We also advocate for increased domestic health financing in Africa, through asking African governments to allocate more finance to tackle the three diseases through their medium-term expenditure frameworks or other national budgets. We provide critical analyses and commentaries on domestic financing to help build the case on the need for increased investment in health in Africa. For instance, through our article on ‘increase in domestic health financing in Africa will be hard amid COVID-19‘, we raised the dual challenge that Africa faces of mitigating a pandemic in an already economically strained environment with existing fragile health systems but at the same time having to reduce expenditure in other sectors, as well as from critical disease spending itself, to reallocate funds to healthcare for COVID-19.
Rooting for a transparent and accountable use of available resources to fight HIV, TB and Malaria
As an organization, we are at the forefront of ensuring that recipients of donor funds, including African governments, are transparent and accountable to the public in the use of these global funds to fight diseases and build resilient and sustainable health systems.
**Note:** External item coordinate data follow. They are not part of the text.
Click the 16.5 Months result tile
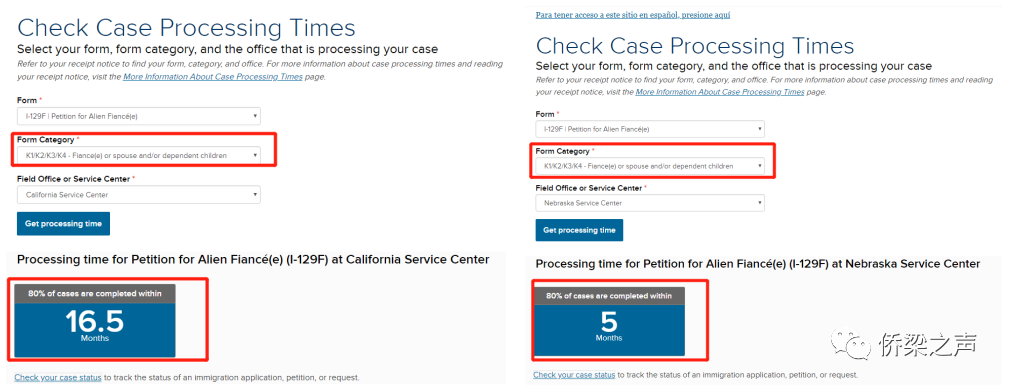 coord(95,320)
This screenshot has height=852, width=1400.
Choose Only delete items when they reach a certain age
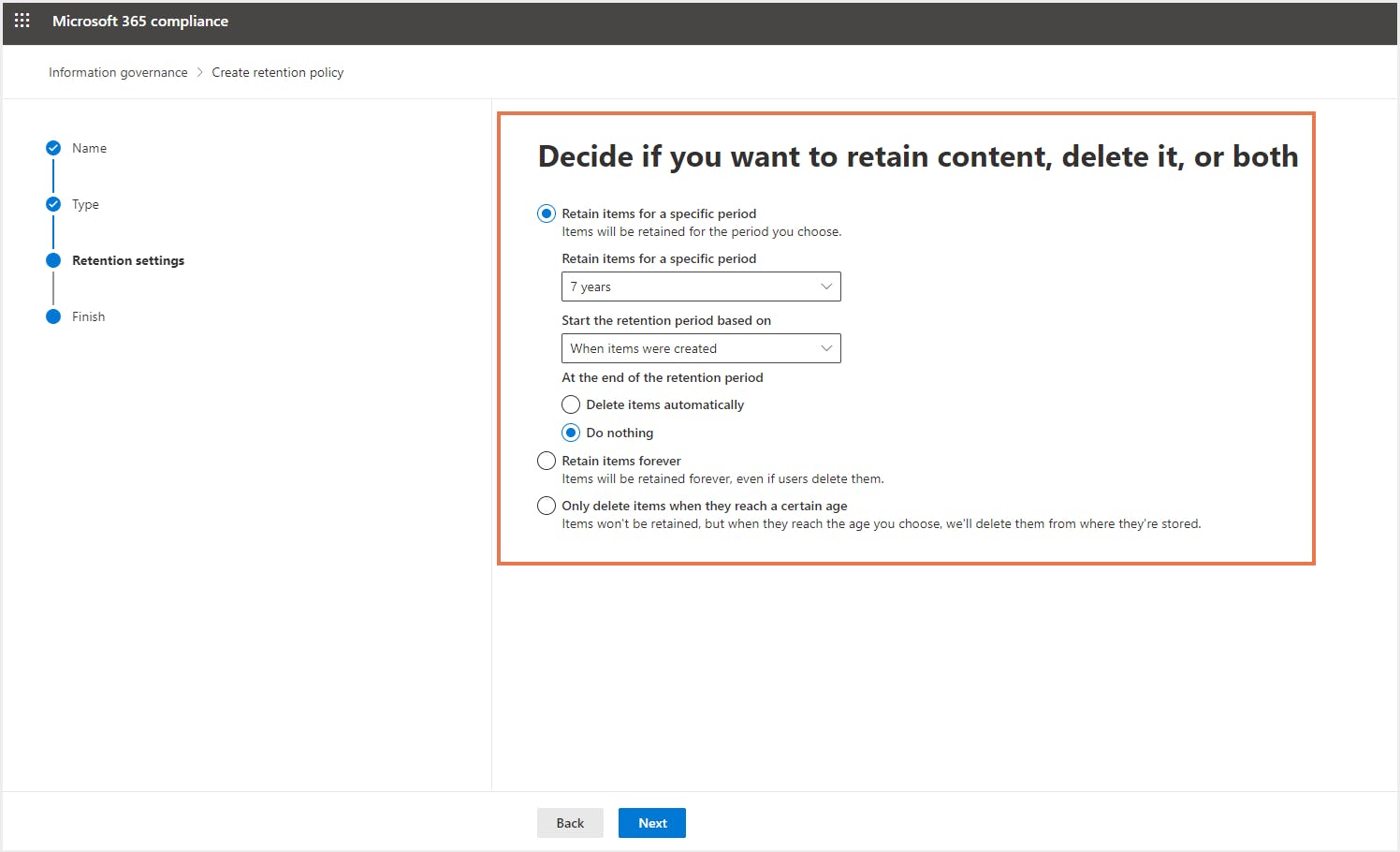[x=547, y=506]
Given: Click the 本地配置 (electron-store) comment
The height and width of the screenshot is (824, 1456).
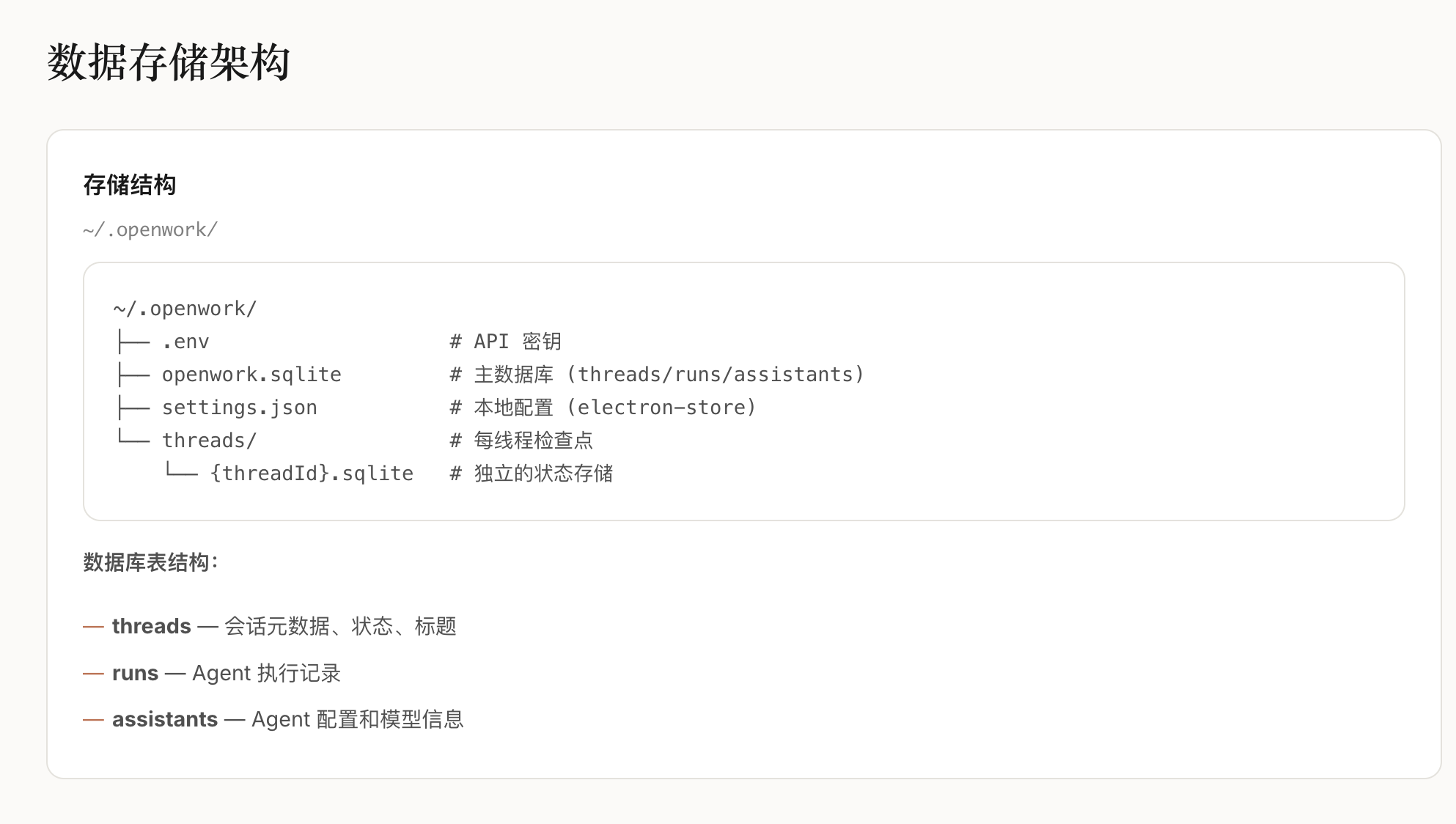Looking at the screenshot, I should pos(603,408).
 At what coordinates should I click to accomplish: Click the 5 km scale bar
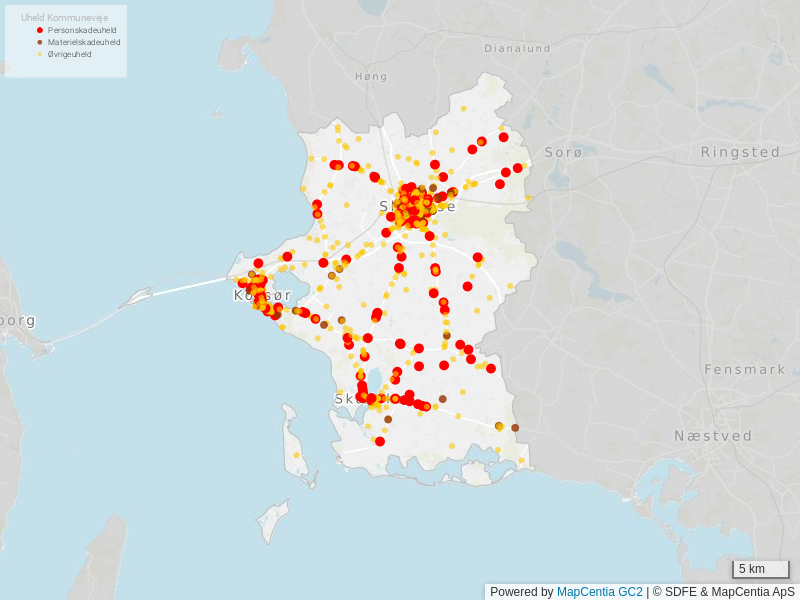pos(761,569)
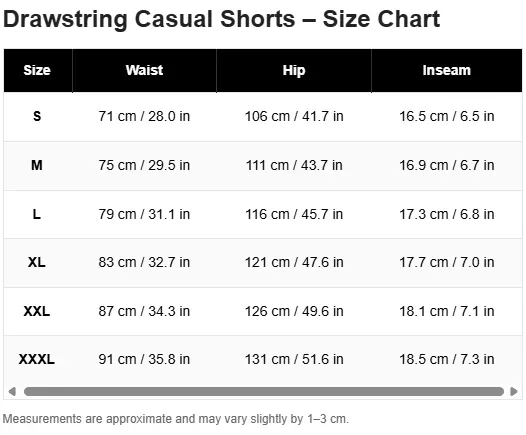
Task: Click the S size row label
Action: click(x=37, y=116)
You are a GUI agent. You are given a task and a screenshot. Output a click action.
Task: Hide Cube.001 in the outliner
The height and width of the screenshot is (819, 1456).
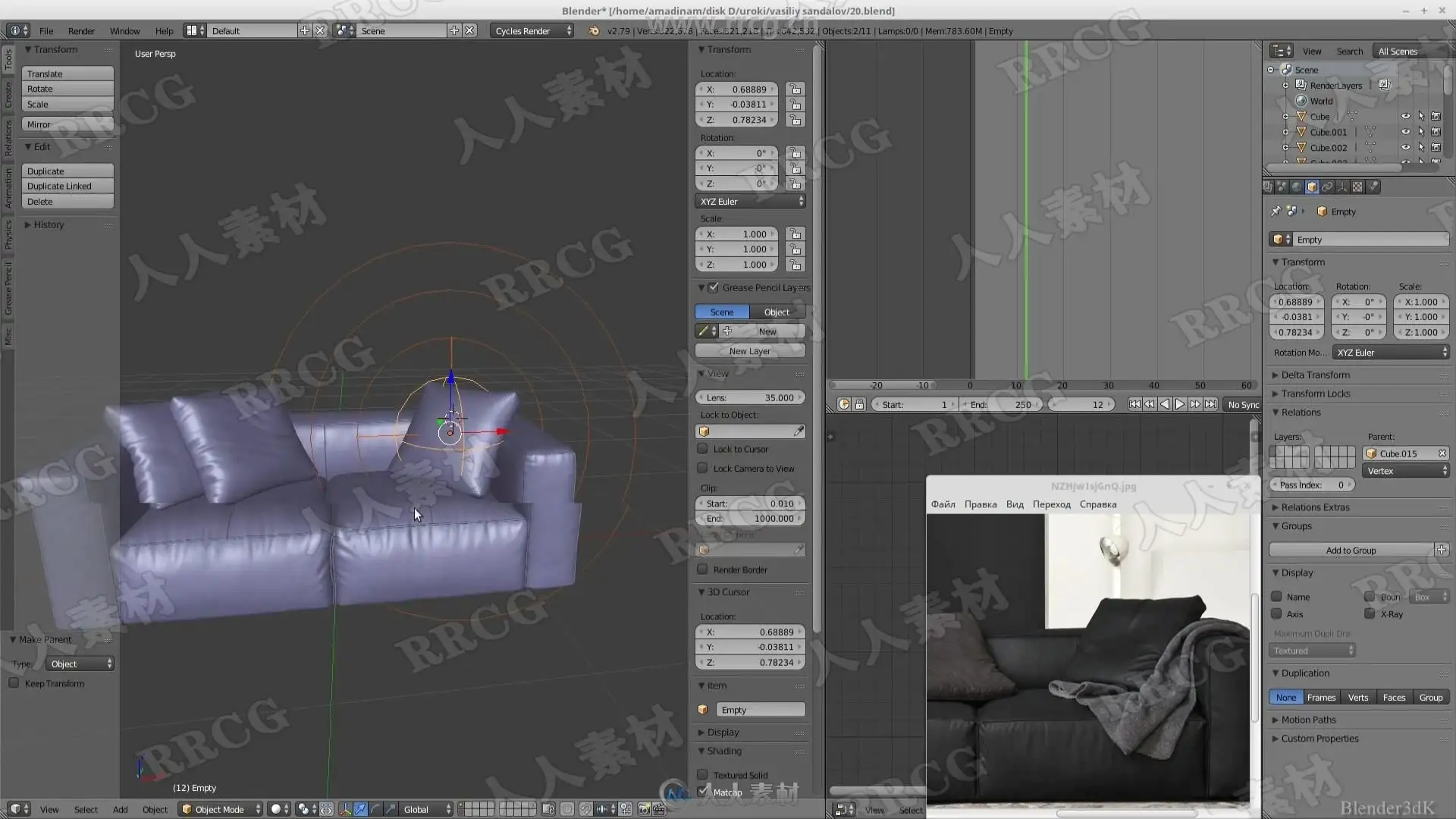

Specifically, we strive to ensure that Global Fund-supported programs to fight HIV, TB, and malaria use accountable resources and there are programmatic outcomes to show for it.
For Aidspan to achieve this, we provide capacity strengthening to Supreme Audit Institutions (SAIs) in sub-Saharan Africa to audit Global Fund grants. SAIs are public institutions that are constitutionally mandated to audit the use of public resources. Generally, only a few SAIs in sub-Saharan Africa audit Global Fund grants in their countries despite government institutions managing a huge proportion of these grants. Instead, private audit firms audit most of these grants. In 2019, we collaborated with the umbrella organizations of African SAIs (AFROSAI-E and CREFIAF) and other stakeholders to train eight SAIs on conducting financial and programmatic audits of Global Fund grants. We also organized a roundtable where the eight SAIs exchanged their experiences and shared best practices.
From the training and the roundtable, we improved the capacity of SAIs to understand their client base and how to align financial use with program outputs and outcomes. In this way, the eight SAIs are better positioned to advise whether Global Fund-supported programs to fight the three diseases are either on target or off track to achieve their intended purpose. Also, SAIs report audit findings to the public through their elected representatives in the legislature in English-speaking African countries, while audit queries are subjected to a judicial process in the French-speaking African countries. This increases the transparency and accountability of these funds.